Imaging the planets is similar to imaging the Sun and Moon in that you capture the data with .AVI files and then process them into a final image. I typically don't use filters when imaging the planets, I use barlow lenses to get the magnification as high as seeing and the telescope will permit. With a 3x barlow in place, the SAC7 gets to about 105X which is pushing the little ETX70 to it's limit.

I have never been able to get more than a couple of weather bands visible when using the ETX70. I have tried and failed to pick up the great red spot, and shadows of Jupiter's moons. This telescope really doesn't support the amount of magnification you need when imaging planets. It's the 70's wonderful field of view that makes up for it's magnification limitations. There are always plenty of trade-offs to be considered in astromony!

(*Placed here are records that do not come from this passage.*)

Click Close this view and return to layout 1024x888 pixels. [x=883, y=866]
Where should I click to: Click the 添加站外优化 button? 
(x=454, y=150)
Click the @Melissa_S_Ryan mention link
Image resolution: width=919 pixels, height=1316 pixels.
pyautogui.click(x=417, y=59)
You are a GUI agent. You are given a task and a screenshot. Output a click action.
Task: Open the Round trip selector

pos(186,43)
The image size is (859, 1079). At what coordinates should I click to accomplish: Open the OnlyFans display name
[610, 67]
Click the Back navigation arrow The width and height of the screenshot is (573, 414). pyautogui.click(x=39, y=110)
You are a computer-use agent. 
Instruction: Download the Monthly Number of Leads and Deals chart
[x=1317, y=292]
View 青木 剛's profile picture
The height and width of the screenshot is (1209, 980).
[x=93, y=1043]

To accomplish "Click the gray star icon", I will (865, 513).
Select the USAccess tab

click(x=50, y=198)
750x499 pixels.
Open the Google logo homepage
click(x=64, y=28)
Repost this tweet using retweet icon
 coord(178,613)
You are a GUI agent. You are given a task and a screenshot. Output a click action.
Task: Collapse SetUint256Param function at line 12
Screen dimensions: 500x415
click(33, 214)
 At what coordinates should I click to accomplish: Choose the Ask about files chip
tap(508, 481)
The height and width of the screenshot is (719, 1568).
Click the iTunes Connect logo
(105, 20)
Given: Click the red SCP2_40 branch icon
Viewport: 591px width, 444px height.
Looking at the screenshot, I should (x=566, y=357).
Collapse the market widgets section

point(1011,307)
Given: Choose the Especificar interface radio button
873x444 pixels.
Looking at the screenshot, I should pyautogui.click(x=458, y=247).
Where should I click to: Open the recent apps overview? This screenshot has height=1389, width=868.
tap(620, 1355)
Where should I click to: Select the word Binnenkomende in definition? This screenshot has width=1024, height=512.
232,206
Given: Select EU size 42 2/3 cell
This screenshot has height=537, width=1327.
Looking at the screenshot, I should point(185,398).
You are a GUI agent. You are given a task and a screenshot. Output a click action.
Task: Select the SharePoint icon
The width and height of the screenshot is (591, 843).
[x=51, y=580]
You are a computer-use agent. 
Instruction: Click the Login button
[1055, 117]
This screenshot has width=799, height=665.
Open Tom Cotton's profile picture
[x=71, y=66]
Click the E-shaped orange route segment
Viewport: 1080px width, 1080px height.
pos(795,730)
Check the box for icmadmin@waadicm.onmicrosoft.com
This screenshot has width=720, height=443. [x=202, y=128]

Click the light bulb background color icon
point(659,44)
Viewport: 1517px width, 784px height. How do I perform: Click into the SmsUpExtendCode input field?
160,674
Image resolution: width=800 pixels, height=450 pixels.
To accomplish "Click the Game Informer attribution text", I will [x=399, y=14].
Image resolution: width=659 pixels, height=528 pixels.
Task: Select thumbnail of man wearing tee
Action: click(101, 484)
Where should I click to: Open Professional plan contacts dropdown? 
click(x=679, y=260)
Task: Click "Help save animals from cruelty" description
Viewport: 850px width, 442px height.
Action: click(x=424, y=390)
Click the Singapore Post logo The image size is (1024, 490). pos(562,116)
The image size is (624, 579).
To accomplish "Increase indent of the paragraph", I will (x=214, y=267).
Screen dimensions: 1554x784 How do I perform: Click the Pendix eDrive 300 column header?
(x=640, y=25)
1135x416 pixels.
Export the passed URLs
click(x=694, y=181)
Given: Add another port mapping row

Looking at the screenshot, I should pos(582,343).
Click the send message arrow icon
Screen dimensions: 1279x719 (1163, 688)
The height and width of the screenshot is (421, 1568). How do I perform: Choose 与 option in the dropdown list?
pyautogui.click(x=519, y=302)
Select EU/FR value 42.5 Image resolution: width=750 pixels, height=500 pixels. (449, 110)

To create a final image of a planet, I take these steps:

* Identify the best AVI frames

A key to producing a good planetary image is to use only those frames that represent the very best moments of seeing during the capture. I'll usually examine about 100 frames and select from between 10 and 20 frames to use in producing the final image. I use the handy Avi2Bmp utility to select the frames and create .BMP files out of them. This software can be downloaded without charge from
http://avi2bmp.free.fr/telechar.htm

* Average lots of frames together

The selected best frames (.BMP files) can be averaged together into a final image, greatly improving the signal to noise ratio. Again, I use AstroStack for this type of work. Unsharp masking can also be applied at this stage to help to bring out details, but if used too heavily, can wreck the image.

* Perform final image processing

Final image tweaking, such as sharpening and adjusting the contrast and brightness curves, has a big impact on the final image. As noted, I use Picture Window Pro for this. The image of Jupiter and moons above was created by making a composite using an extended exposure to capture Jupiter's moons, and an AVI to image the planet itself.